Text provided:
━━━

At work today we needed to filter out malformed email domains from a list of 4.2 Million email ids which are similar to real domain. For example

  • gnail.com, gmali.com instead of gmail.com
  • hotmali.com instead of hotmail.com

The problem boils down to two things

  1. how do you define “similar”
  2. how to do this for a list of 4.2 Million email ids in an efficient manner.

After staring at the problem for a moment it occurred to me, that this is the perfect candidate for - the Levenshtein distance (aka edit distance) algorithm.

I decided to use pandas.py as it provided some high-level constructs for manipulating CSV. Also found this cool package implementing edit-distance algorithm.

Leveraging these, two packages - in less than an hour, I hacked a script together using which I processed the 4.2M email ids to get 1342 email domains along with no. of email ids using such domains.

Being able to pattern match and solve a real world problem using algorithm is a joy seldom enjoyed by software engineers.

import csv
import editdistance

import numpy as np
import pandas as pd

def get_similar_emails():
    real_mails = ["gmail.com", "hotmail.com", "outlook.com","yahoo.com","msn.com","live.com"]

    readFile = open(unqiue_domains_file)
    csvreader = csv.reader(readFile)


    writeFile = open(resultfile, "w")
    writer = csv.writer(writeFile)

    count = 0

    similar_mail_count = 0
    for row in csvreader:
        for real_mail in real_mails:
            if(real_mail != row[0]):
                dist = editdistance.eval(row[0], real_mail)
                ispartof = real_mail in row[0]
                if (dist <= 2) or ispartof:

                    similar_mail_count += 1
                    row.append(real_mail)

                    writer.writerow(row)

        count = count + 1

    # close the file
    writeFile.close()
    readFile.close()

━━━

Repeat word for word the part of the post above on catching misspelled email domains, starting at "similar_mail_count = 0" and ending at "writer.writerow(row)".

Provided data:
━━━

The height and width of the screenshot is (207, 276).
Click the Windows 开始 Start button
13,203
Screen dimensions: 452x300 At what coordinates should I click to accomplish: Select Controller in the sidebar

━━━

Result of the exercise:
similar_mail_count = 0
    for row in csvreader:
        for real_mail in real_mails:
            if(real_mail != row[0]):
                dist = editdistance.eval(row[0], real_mail)
                ispartof = real_mail in row[0]
                if (dist <= 2) or ispartof:

                    similar_mail_count += 1
                    row.append(real_mail)

                    writer.writerow(row)